─── 本文

スズキ 9月中間増収増益 インド販売増、円安効果
スズキが8日発表した2022年9月中間連結決算は、売上高が前年同期比32・5%増の2兆2175億円で過去最高だった。インドでの販売増や円安に伴う増収効果を背景に、各利益も増益を確保した。半導体不足や原材料高騰の影響下での増収増益決算。鈴木俊宏社長はオンラインでの記者会見で「生産組み替えや設計変更、原材料高に対応する各市場の値上げなど、達成には想像以上の努力があった」と総括した。

売上高に対し、1857億円の円安の追い風があった。営業利益は65・8%増の1643億円。原材料高影響など590億円の減益要因は為替のプラス効果で全てを補えなかったが、販売台数増や価格改善の取り組み効果が全体を押し上げた。経常利益は29・7%増の1923億円、純利益は14・5%増の1151億円。
四輪事業の売上高は1兆271億円と38・8%伸びた。世界販売は16・6%増の146万台。前年ロックダウンなどの影響を受けたインドは34・4%増の81万台と大きく伸長。戦略的に導入するSUV(多目的スポーツ車)やCNG(圧縮天然ガス)車も販売増に寄与した。

──────

■ 課題内容 ■
**1.** 次の(a)〜(c)がスズキの中間決算の記事の内容と合っているか、それぞれ「はい」か「いいえ」で答え、判断の根拠となる記事中の語句をそのまま引用してください。
(a) 2022年9月中間連結決算の売上高は過去最高だった。
(b) 原材料高影響などの減益要因は、為替のプラス効果ですべて補えた。
(c) インドでの販売台数は81万台だった。
**2.** スズキの中間決算の記事によると、四輪事業の世界販売台数はいくつで、前年同期比で何%増えましたか。
**3.** スズキの中間決算の記事を、最後の文に続けて書き継いでください。

─── 提供データ

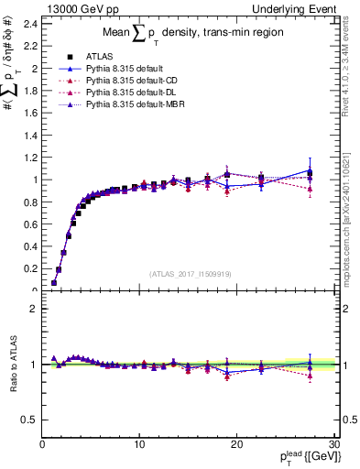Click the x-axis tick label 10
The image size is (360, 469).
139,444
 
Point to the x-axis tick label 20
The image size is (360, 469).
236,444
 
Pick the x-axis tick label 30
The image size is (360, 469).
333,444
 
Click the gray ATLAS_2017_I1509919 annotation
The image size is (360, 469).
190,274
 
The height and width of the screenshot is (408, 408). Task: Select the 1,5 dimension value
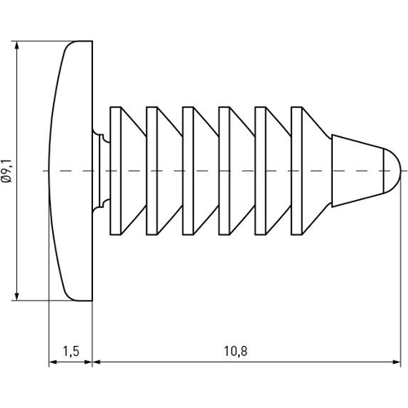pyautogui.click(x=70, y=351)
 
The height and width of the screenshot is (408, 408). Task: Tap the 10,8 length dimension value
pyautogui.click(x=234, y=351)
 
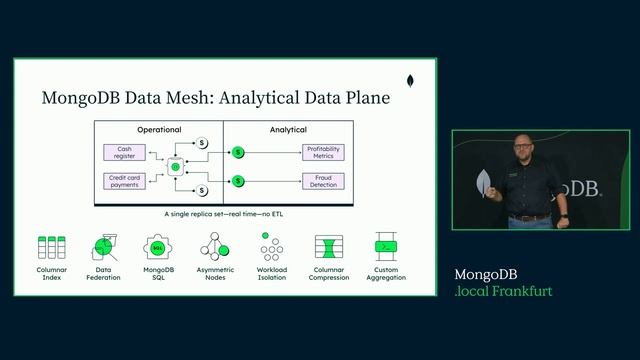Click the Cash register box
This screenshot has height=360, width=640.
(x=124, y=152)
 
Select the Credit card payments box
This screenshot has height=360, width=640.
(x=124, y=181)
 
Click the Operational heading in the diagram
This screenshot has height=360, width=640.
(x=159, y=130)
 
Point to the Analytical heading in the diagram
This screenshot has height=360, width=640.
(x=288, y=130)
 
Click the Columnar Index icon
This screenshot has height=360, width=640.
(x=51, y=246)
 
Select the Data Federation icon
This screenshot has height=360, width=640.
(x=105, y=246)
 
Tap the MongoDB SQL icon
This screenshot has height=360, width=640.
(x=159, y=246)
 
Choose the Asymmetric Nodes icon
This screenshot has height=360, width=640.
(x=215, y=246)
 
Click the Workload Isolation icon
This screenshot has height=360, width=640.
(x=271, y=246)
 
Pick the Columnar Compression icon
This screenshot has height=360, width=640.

──────

■ 解答 ■
**1.**
(a) はい:「2兆2175億円で過去最高だった」
(b) いいえ:「為替のプラス効果で全てを補えなかった」
(c) はい:「34・4%増の81万台」

**2.** 146万台で、16・6%増えました。

**3.**
二輪事業は45・8%増の896億円、マリン事業は44・1%増の345億円だった。
上方修正した通期業績予想の売上高は初の4兆円台で、各利益の大幅増益も見据える一方、鈴木社長は「努力目標を入れた数字。下期も問題が解決したわけではなく、気を緩められない」と警戒感を示した。
バックオーダー(受注残)は日本で21万台、インドで40万台を超え、半導体不足の影響も続いているため、解消の見通しは立っていない。原材料高に対する取引先のコストアップ受け入れなどにも対応した上で、「工夫しながら一台でも多く生産する」と強調した。